Data Connector for Salesforce Marketing Cloud (BETA)

This data connector allows you to import Salesforce Marketing Cloud (beta) Data Source objects into Treasure Data. Contact us for further details about the private beta.

You can use the same connection to import and export SFMC data. See Exporting Data to SFMC (BETA).

Table of Contents


  • Basic knowledge of Treasure Data
  • Basic knowledge of Salesforce Marketing Cloud

Option 1: Use Web Console

Create a new connection

Treasure Data Connections. Locate and select Salesforce Marketing Cloud (beta). The dialog opens.

Provide your Salesforce Marketing Cloud Client ID and Client Secret information, click Next and give your connection a name:

Create a new transfer

After creating the connection, you are automatically taken to the My Connections tab. Look for the connection you created and click New Transfer.

The following dialog opens. Provide information details and click Next.

Next, you see a Preview of your data similar to the following dialog. To make changes, click on Advanced Settings otherwise, click Next.

From here, if you want to change some options such as skipping on errors or rate limits, click Advanced Settings:

The next step is to select the database and table where you want to transfer the data, as shown in the following dialog:

Finally, specify the schedule of the data transfer using the following dialog, and click Start Transfer:

You will see the new data transfer in progress listed under the My Input Transfers tab and a corresponding job will be listed in the Jobs section.

You are ready to start analyzing your data.

Option 2: Use Command Line

Step 0: Install ‘td’ command v0.11.9 or later

You can install the newest Treasure Data Toolbelt.

$ td --version

Step 1: Create Configuration File

Prepare configuration file (for eg: load.yml) as shown in the following example, with your Salesforce Marketing Cloud account access information.

  type: salesforce_marketing_cloud
  client_id: xxxxxxxxxx
  client_secret: xxxxxxxxxx
  target: campaign (required, see Appendix A)
  mode: replace

This example dumps Salesforce Marketing Cloud Campaign Data Source:

  • client_id: Salesforce Marketing Cloud client id.
  • client_secret: Salesforce Marketing Cloud client secret.
  • target: Salesforce Marketing Cloud entity object to be imported.
    • See Appendix B for the list of available target.

For more details on available out modes, see Appendix A

Step 2 (optional): Preview data to import

You can preview data to be imported using the command td connector:preview.

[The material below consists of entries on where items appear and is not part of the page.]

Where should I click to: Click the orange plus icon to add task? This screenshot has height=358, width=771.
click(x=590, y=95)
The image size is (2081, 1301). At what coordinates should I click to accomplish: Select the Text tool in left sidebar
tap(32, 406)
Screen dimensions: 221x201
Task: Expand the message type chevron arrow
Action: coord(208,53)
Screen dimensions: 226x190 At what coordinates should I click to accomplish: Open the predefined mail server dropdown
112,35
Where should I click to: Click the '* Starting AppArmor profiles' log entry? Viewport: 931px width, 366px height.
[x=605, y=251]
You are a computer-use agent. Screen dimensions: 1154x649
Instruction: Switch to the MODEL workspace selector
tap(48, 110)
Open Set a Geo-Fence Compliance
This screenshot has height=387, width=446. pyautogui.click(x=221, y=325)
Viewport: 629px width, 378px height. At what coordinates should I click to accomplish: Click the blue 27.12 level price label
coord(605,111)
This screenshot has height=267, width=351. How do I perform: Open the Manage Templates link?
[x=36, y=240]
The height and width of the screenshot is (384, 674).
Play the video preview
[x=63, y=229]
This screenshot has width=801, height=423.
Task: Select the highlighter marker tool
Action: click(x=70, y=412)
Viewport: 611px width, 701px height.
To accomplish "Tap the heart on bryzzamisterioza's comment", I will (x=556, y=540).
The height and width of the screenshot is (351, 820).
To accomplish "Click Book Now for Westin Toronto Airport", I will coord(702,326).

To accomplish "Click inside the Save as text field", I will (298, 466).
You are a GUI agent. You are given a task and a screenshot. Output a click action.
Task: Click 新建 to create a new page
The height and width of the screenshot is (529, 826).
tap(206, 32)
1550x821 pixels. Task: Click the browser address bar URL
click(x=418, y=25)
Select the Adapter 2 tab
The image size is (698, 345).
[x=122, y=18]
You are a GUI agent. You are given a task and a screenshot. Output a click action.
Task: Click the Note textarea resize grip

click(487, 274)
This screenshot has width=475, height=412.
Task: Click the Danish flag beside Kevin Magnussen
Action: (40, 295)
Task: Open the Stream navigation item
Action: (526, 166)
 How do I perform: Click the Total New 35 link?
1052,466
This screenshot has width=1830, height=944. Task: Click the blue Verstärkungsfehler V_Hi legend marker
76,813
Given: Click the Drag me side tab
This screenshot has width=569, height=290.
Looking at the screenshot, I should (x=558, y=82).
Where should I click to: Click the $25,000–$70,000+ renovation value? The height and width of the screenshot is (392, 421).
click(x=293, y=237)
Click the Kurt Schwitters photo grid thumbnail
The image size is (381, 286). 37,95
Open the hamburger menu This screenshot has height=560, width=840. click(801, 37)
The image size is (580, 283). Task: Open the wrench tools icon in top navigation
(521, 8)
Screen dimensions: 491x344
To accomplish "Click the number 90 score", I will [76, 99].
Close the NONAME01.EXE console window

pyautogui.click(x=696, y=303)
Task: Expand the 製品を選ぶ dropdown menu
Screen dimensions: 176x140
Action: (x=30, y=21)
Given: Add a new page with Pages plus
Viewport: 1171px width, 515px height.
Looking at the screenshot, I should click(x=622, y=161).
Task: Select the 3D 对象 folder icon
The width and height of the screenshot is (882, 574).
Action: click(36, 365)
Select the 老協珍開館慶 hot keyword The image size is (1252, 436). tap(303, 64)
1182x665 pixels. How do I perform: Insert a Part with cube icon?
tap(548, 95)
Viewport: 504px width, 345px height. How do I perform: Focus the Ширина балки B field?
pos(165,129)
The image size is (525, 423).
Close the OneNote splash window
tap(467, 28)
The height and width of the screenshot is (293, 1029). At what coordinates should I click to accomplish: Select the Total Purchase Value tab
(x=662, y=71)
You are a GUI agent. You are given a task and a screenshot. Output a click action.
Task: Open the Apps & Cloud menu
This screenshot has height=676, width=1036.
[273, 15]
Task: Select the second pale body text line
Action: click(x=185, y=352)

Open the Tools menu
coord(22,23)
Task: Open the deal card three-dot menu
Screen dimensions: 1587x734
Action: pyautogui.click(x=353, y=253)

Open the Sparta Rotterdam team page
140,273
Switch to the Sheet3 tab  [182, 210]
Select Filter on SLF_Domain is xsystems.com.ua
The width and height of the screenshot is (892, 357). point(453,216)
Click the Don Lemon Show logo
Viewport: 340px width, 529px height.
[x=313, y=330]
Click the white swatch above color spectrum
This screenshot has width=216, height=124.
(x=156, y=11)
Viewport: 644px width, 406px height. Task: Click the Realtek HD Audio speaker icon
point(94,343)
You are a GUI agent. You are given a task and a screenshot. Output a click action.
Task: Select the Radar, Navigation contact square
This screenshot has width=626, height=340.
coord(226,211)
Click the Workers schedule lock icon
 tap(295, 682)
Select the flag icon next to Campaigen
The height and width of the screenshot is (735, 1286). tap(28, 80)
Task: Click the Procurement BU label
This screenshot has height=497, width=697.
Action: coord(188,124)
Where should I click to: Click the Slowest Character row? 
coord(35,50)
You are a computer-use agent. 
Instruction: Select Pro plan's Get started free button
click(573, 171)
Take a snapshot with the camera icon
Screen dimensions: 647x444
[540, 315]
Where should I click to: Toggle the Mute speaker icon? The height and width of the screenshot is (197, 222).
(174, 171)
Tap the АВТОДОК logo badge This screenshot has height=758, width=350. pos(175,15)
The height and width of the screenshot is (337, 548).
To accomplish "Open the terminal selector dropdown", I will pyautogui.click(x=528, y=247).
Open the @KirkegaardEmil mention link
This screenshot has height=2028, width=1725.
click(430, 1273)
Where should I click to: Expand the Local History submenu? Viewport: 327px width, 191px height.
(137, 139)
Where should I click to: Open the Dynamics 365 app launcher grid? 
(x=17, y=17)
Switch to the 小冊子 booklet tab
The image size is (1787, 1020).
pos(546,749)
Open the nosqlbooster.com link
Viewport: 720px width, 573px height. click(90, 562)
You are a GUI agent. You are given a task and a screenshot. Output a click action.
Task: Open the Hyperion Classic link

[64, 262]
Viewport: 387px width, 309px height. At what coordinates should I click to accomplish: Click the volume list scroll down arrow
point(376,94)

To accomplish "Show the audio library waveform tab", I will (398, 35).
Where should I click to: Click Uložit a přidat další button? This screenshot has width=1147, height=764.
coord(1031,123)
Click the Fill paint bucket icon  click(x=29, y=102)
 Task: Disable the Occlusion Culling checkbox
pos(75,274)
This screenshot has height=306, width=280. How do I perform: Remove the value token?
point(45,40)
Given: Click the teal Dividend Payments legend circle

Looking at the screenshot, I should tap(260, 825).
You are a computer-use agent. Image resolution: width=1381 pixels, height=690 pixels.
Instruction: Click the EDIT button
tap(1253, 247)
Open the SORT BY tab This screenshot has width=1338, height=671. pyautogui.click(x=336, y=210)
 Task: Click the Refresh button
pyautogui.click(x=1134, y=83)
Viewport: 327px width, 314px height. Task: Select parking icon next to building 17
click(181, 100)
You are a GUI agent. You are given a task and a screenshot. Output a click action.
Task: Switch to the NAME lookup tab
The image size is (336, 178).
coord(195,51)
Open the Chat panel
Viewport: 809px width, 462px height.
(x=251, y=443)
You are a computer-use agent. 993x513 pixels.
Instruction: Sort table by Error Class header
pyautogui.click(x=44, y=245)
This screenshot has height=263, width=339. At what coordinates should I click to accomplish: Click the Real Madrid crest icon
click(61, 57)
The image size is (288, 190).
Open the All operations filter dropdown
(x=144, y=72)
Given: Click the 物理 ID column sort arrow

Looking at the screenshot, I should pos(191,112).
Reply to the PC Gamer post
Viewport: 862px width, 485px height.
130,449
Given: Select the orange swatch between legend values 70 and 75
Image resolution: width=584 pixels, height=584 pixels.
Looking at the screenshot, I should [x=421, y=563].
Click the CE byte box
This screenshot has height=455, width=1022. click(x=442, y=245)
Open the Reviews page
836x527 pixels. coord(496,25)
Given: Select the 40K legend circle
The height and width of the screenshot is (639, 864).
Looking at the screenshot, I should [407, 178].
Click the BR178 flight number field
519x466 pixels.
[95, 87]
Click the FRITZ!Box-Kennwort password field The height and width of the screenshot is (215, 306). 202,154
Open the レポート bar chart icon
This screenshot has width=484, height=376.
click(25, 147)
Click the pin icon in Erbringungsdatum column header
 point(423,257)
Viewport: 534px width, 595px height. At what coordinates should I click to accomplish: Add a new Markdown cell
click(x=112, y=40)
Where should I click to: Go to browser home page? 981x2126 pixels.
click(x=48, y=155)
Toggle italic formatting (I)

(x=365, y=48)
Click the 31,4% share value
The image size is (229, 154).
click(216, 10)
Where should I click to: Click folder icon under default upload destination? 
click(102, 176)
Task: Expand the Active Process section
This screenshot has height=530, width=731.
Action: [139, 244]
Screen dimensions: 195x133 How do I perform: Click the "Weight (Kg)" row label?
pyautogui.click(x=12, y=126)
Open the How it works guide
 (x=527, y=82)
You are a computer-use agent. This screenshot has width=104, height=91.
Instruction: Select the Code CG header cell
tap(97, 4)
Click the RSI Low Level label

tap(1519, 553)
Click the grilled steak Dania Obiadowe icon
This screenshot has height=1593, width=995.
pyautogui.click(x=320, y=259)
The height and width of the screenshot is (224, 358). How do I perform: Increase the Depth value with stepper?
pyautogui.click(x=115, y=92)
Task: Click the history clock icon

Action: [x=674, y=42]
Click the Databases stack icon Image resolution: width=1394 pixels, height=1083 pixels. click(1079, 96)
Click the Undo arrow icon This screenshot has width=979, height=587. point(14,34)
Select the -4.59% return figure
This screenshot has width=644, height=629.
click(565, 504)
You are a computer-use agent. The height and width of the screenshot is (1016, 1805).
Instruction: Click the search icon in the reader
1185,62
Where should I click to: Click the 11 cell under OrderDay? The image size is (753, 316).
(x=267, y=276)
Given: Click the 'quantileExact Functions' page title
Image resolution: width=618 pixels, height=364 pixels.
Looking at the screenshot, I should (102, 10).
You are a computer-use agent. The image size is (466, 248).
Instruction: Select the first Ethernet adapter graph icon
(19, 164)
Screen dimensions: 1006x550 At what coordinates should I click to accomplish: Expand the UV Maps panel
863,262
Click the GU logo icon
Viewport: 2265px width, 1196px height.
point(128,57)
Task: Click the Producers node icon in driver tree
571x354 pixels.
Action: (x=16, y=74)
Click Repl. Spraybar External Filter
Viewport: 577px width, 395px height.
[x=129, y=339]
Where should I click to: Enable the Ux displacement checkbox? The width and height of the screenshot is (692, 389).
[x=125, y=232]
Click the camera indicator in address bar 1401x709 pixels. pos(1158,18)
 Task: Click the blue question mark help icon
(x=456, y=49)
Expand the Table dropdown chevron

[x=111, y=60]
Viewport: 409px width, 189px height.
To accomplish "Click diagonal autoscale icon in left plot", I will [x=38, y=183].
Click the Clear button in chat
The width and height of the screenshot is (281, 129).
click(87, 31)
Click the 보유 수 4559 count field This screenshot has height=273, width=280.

$ td connector:preview load.yml
| id:long         | name:string         | description:string | ...
| 42023           | "Hello"             | apps               |
| 42045           | "World"             | apps               |

Step 3: Execute Load Job

Finally, submit the load job. It may take a couple of hours depending on the data size. Users need to specify the database and table where their data are stored.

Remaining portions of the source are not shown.